§ **WHAT YOU ARE ASKED TO DO**:
From the line with "Enable shutdown after" through the line with "Task: Sort the table by PTS column", inclusive, return each line of the data below exactly and leave the rest out.

§ **EXERCISE DATA**:
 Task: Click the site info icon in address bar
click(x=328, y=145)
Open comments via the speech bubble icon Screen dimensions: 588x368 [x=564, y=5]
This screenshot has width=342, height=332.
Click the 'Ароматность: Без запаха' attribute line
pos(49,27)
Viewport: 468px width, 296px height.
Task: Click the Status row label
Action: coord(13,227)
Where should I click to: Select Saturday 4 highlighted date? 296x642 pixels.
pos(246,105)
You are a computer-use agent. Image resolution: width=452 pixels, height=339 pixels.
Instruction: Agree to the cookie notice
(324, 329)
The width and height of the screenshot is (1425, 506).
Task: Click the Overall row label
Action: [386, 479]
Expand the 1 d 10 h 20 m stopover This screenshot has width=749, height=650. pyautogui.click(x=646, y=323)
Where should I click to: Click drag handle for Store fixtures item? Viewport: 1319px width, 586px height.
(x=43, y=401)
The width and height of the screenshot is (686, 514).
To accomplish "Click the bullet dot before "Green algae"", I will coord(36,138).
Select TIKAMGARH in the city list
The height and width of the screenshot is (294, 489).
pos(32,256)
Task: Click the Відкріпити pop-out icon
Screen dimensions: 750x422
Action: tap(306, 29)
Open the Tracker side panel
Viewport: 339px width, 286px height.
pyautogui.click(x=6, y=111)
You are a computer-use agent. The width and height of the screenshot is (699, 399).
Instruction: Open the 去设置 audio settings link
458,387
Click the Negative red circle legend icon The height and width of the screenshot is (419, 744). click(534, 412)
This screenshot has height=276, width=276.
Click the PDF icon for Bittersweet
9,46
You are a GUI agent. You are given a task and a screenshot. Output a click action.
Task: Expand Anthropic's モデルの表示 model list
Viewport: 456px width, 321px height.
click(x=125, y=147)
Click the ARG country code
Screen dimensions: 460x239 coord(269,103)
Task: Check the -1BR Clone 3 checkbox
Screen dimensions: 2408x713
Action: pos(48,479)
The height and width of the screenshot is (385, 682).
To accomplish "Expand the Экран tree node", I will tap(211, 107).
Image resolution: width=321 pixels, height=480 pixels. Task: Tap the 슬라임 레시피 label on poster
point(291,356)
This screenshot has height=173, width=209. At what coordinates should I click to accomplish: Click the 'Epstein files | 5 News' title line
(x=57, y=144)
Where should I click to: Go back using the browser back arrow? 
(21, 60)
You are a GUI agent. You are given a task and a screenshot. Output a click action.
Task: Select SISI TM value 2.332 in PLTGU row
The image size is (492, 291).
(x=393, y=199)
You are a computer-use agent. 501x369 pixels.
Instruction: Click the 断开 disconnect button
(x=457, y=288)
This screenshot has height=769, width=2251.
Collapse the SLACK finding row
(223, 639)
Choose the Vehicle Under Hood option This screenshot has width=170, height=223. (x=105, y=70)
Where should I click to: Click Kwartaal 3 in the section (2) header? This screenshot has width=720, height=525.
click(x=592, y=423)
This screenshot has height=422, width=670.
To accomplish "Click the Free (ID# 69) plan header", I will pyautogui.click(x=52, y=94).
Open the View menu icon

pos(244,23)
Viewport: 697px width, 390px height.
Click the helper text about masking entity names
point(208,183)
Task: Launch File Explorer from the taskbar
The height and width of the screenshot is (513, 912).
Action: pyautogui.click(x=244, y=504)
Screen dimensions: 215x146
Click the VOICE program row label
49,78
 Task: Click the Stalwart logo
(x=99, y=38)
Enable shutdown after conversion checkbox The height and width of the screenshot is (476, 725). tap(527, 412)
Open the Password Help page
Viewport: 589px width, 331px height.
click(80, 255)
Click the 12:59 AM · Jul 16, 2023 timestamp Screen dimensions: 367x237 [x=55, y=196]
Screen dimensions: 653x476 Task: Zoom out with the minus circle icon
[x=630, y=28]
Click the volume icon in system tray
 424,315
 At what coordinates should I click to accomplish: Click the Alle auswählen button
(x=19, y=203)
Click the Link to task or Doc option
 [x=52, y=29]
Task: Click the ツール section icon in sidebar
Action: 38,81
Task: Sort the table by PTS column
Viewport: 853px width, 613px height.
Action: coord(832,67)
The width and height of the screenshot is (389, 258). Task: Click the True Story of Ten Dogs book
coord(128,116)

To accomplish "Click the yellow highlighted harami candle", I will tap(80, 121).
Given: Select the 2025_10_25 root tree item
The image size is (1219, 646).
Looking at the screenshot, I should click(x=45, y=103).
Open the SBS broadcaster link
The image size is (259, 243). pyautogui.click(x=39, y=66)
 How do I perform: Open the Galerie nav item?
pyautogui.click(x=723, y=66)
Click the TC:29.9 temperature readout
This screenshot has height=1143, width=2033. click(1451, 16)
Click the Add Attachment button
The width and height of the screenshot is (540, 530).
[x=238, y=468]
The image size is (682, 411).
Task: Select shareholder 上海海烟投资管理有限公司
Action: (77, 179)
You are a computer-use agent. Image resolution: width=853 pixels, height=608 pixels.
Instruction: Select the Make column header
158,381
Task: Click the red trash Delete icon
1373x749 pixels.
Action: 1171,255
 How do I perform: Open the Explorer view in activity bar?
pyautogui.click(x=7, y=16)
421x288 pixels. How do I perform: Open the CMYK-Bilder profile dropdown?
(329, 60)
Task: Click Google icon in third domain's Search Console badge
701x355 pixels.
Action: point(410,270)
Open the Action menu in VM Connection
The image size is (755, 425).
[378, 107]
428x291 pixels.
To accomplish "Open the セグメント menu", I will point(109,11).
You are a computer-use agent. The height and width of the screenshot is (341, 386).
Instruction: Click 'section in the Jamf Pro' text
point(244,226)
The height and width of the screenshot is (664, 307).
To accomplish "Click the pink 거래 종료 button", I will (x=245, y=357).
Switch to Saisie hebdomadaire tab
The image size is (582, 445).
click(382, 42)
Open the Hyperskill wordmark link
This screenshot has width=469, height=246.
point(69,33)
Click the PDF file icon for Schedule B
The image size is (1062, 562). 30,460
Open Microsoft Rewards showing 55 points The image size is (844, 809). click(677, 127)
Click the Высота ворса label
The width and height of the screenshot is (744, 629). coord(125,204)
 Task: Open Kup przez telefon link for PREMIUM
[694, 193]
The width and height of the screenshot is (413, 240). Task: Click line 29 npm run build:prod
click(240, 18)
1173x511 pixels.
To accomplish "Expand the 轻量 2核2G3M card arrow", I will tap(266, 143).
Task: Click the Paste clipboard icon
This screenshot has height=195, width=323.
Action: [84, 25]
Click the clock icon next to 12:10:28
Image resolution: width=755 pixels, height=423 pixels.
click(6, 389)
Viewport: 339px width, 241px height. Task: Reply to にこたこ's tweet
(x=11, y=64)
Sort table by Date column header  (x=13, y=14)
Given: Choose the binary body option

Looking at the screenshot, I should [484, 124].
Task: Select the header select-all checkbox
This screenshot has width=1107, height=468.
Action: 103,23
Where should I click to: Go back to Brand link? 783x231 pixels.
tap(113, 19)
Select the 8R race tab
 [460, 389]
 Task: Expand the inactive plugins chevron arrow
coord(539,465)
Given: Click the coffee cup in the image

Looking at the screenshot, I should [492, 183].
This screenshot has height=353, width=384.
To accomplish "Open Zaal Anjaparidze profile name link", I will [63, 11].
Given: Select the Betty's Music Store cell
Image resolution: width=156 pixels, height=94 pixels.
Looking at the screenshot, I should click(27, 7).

§ **OUTPUT**:
Enable shutdown after conversion checkbox The height and width of the screenshot is (476, 725). tap(527, 412)
Open the Password Help page
Viewport: 589px width, 331px height.
click(80, 255)
Click the 12:59 AM · Jul 16, 2023 timestamp Screen dimensions: 367x237 [x=55, y=196]
Screen dimensions: 653x476 Task: Zoom out with the minus circle icon
[x=630, y=28]
Click the volume icon in system tray
 424,315
 At what coordinates should I click to accomplish: Click the Alle auswählen button
(x=19, y=203)
Click the Link to task or Doc option
 [x=52, y=29]
Task: Click the ツール section icon in sidebar
Action: 38,81
Task: Sort the table by PTS column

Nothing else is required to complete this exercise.